### Prompt
The answer should contain all of the records below, each one copied word for word.

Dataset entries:
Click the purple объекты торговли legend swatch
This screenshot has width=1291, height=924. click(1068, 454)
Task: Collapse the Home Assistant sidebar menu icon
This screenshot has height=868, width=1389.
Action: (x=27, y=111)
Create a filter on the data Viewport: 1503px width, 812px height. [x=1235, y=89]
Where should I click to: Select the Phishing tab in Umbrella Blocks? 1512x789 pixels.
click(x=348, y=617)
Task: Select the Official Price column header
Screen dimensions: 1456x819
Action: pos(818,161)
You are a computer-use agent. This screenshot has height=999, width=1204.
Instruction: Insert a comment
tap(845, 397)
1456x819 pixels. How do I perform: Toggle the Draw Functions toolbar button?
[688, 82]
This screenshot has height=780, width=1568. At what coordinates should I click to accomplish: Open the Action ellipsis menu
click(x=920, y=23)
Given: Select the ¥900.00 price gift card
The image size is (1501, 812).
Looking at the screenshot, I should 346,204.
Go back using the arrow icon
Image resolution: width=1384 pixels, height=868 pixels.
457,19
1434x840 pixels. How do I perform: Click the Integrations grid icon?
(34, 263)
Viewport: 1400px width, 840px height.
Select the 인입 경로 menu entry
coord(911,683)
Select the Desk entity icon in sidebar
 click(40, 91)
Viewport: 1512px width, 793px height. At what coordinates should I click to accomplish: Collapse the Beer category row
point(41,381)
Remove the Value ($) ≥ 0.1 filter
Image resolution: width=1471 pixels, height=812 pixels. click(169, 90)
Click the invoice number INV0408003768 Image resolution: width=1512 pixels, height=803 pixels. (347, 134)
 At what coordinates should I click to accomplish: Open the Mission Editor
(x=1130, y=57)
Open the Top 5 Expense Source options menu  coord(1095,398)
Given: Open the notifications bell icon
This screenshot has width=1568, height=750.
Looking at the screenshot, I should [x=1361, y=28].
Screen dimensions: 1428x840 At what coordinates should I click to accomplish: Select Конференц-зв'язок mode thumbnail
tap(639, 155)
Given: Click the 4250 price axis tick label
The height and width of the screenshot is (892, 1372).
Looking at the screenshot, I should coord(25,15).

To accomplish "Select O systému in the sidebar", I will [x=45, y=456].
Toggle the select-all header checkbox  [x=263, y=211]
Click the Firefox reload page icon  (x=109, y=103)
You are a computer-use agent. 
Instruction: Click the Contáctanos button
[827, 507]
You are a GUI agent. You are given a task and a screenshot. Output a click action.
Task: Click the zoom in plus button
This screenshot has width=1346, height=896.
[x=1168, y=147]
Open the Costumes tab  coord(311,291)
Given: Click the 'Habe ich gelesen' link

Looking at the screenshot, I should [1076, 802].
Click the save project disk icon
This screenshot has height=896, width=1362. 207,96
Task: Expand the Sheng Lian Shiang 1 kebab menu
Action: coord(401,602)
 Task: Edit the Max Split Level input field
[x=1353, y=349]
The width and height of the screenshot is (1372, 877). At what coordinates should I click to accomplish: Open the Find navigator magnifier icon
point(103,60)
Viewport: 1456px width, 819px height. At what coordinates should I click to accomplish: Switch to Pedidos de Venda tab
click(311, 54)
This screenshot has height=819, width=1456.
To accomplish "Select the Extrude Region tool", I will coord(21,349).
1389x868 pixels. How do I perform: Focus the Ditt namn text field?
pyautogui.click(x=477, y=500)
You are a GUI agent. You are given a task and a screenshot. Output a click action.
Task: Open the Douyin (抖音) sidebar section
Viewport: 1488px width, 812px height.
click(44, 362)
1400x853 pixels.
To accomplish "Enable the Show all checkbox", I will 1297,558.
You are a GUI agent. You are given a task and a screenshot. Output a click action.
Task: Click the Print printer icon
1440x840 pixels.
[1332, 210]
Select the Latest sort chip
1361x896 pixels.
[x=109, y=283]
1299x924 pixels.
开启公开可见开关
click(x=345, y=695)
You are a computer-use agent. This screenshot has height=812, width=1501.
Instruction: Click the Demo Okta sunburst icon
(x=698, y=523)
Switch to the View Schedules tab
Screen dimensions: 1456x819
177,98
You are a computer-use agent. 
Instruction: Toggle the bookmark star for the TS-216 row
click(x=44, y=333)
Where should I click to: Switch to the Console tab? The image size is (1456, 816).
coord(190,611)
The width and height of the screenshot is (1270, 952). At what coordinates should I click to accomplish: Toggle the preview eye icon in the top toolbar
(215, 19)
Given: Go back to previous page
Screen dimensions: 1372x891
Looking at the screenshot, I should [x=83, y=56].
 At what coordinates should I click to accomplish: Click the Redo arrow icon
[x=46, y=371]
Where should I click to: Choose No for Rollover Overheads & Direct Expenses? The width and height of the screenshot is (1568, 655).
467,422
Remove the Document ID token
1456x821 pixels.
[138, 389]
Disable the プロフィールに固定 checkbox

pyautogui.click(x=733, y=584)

### Output of the task
Click the purple объекты торговли legend swatch
This screenshot has width=1291, height=924. click(1068, 454)
Task: Collapse the Home Assistant sidebar menu icon
This screenshot has height=868, width=1389.
Action: (x=27, y=111)
Create a filter on the data Viewport: 1503px width, 812px height. [x=1235, y=89]
Where should I click to: Select the Phishing tab in Umbrella Blocks? 1512x789 pixels.
click(x=348, y=617)
Task: Select the Official Price column header
Screen dimensions: 1456x819
Action: pos(818,161)
You are a computer-use agent. This screenshot has height=999, width=1204.
Instruction: Insert a comment
tap(845, 397)
1456x819 pixels. How do I perform: Toggle the Draw Functions toolbar button?
[688, 82]
This screenshot has height=780, width=1568. At what coordinates should I click to accomplish: Open the Action ellipsis menu
click(x=920, y=23)
Given: Select the ¥900.00 price gift card
The image size is (1501, 812).
Looking at the screenshot, I should 346,204.
Go back using the arrow icon
Image resolution: width=1384 pixels, height=868 pixels.
457,19
1434x840 pixels. How do I perform: Click the Integrations grid icon?
(34, 263)
Viewport: 1400px width, 840px height.
Select the 인입 경로 menu entry
coord(911,683)
Select the Desk entity icon in sidebar
 click(40, 91)
Viewport: 1512px width, 793px height. At what coordinates should I click to accomplish: Collapse the Beer category row
point(41,381)
Remove the Value ($) ≥ 0.1 filter
Image resolution: width=1471 pixels, height=812 pixels. click(169, 90)
Click the invoice number INV0408003768 Image resolution: width=1512 pixels, height=803 pixels. (347, 134)
 At what coordinates should I click to accomplish: Open the Mission Editor
(x=1130, y=57)
Open the Top 5 Expense Source options menu  coord(1095,398)
Given: Open the notifications bell icon
This screenshot has width=1568, height=750.
Looking at the screenshot, I should [x=1361, y=28].
Screen dimensions: 1428x840 At what coordinates should I click to accomplish: Select Конференц-зв'язок mode thumbnail
tap(639, 155)
Given: Click the 4250 price axis tick label
The height and width of the screenshot is (892, 1372).
Looking at the screenshot, I should coord(25,15).

To accomplish "Select O systému in the sidebar", I will [x=45, y=456].
Toggle the select-all header checkbox  [x=263, y=211]
Click the Firefox reload page icon  (x=109, y=103)
You are a computer-use agent. 
Instruction: Click the Contáctanos button
[827, 507]
You are a GUI agent. You are given a task and a screenshot. Output a click action.
Task: Click the zoom in plus button
This screenshot has width=1346, height=896.
[x=1168, y=147]
Open the Costumes tab  coord(311,291)
Given: Click the 'Habe ich gelesen' link

Looking at the screenshot, I should [1076, 802].
Click the save project disk icon
This screenshot has height=896, width=1362. 207,96
Task: Expand the Sheng Lian Shiang 1 kebab menu
Action: coord(401,602)
 Task: Edit the Max Split Level input field
[x=1353, y=349]
The width and height of the screenshot is (1372, 877). At what coordinates should I click to accomplish: Open the Find navigator magnifier icon
point(103,60)
Viewport: 1456px width, 819px height. At what coordinates should I click to accomplish: Switch to Pedidos de Venda tab
click(311, 54)
This screenshot has height=819, width=1456.
To accomplish "Select the Extrude Region tool", I will coord(21,349).
1389x868 pixels. How do I perform: Focus the Ditt namn text field?
pyautogui.click(x=477, y=500)
You are a GUI agent. You are given a task and a screenshot. Output a click action.
Task: Open the Douyin (抖音) sidebar section
Viewport: 1488px width, 812px height.
click(44, 362)
1400x853 pixels.
To accomplish "Enable the Show all checkbox", I will 1297,558.
You are a GUI agent. You are given a task and a screenshot. Output a click action.
Task: Click the Print printer icon
1440x840 pixels.
[1332, 210]
Select the Latest sort chip
1361x896 pixels.
[x=109, y=283]
1299x924 pixels.
开启公开可见开关
click(x=345, y=695)
You are a computer-use agent. This screenshot has height=812, width=1501.
Instruction: Click the Demo Okta sunburst icon
(x=698, y=523)
Switch to the View Schedules tab
Screen dimensions: 1456x819
177,98
You are a computer-use agent. 
Instruction: Toggle the bookmark star for the TS-216 row
click(x=44, y=333)
Where should I click to: Switch to the Console tab? The image size is (1456, 816).
coord(190,611)
The width and height of the screenshot is (1270, 952). At what coordinates should I click to accomplish: Toggle the preview eye icon in the top toolbar
(215, 19)
Given: Go back to previous page
Screen dimensions: 1372x891
Looking at the screenshot, I should [x=83, y=56].
 At what coordinates should I click to accomplish: Click the Redo arrow icon
[x=46, y=371]
Where should I click to: Choose No for Rollover Overheads & Direct Expenses? The width and height of the screenshot is (1568, 655).
467,422
Remove the Document ID token
1456x821 pixels.
[138, 389]
Disable the プロフィールに固定 checkbox

pyautogui.click(x=733, y=584)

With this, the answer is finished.